Depth-Visual-Inertial (DVI) Mapping for Robust Indoor 3D Reconstruction

Conference Paper Accepted

Venue: IEEE International Conference on Robotics and Automation (ICRA) 2025

DOI: 10.1109/LRA.2024.3487496

Abstract

We propose the Depth-Visual-Inertial (DVI) mapping system: a robust multi-sensor fusion framework for dense 3D mapping using time-of-flight cameras equipped with RGB and IMU sensors. Inspired by recent developments in real-time LiDAR-based odometry and mapping, our system uses an error-state iterative Kalman filter for state estimation: it processes the inertial sensor’s data for state propagation, followed by a state update first using visual-inertial odometry, then depth-based odometry.
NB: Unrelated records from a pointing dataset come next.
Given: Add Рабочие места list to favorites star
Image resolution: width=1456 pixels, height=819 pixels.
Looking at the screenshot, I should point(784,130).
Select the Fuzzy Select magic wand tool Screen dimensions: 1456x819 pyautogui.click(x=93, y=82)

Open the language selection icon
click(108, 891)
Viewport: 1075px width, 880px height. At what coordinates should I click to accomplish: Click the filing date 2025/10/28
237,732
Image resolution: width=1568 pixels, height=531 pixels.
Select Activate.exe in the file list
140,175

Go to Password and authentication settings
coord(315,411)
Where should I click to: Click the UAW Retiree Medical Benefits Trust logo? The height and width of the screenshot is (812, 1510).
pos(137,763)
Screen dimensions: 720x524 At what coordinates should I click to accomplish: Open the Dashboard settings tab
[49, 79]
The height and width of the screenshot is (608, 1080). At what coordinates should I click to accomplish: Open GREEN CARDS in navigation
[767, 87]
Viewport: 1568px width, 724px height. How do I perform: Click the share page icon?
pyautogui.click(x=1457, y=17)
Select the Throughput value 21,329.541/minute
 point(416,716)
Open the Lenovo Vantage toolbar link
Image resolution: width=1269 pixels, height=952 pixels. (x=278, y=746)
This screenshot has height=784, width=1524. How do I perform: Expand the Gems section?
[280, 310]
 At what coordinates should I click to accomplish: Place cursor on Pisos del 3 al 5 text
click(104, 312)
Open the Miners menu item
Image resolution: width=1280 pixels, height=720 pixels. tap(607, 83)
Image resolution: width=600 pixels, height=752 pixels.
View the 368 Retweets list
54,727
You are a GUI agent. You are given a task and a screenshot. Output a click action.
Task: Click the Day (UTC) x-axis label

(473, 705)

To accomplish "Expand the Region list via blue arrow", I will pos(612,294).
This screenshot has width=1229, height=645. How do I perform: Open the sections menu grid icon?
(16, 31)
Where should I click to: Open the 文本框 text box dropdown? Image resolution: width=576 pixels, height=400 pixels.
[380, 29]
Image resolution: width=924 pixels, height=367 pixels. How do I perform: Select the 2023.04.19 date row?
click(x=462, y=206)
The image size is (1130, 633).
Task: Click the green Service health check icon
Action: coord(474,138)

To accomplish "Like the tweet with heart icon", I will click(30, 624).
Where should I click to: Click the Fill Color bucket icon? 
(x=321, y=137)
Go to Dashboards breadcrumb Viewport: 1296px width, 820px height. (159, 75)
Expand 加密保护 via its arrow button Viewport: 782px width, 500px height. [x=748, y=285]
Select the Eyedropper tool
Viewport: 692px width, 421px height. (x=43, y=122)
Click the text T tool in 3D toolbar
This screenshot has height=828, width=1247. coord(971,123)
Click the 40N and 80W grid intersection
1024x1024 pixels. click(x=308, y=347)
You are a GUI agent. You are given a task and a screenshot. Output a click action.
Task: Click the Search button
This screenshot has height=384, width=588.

This sensor fusion scheme makes our system robust to degenerate scenarios (e.g. lack of visual or geometrical features, fast rotations) and to noisy sensor data, like those that can be obtained with off-the-shelf time-of-flight DVI sensors. For evaluation, we propose the new Bunker DVI Dataset, featuring data from multiple DVI sensors recorded in challenging conditions reflecting search-and-rescue operations. We show the superior robustness and precision of our method against previous work. Following the open science principle, we make both our source code and dataset publicly available.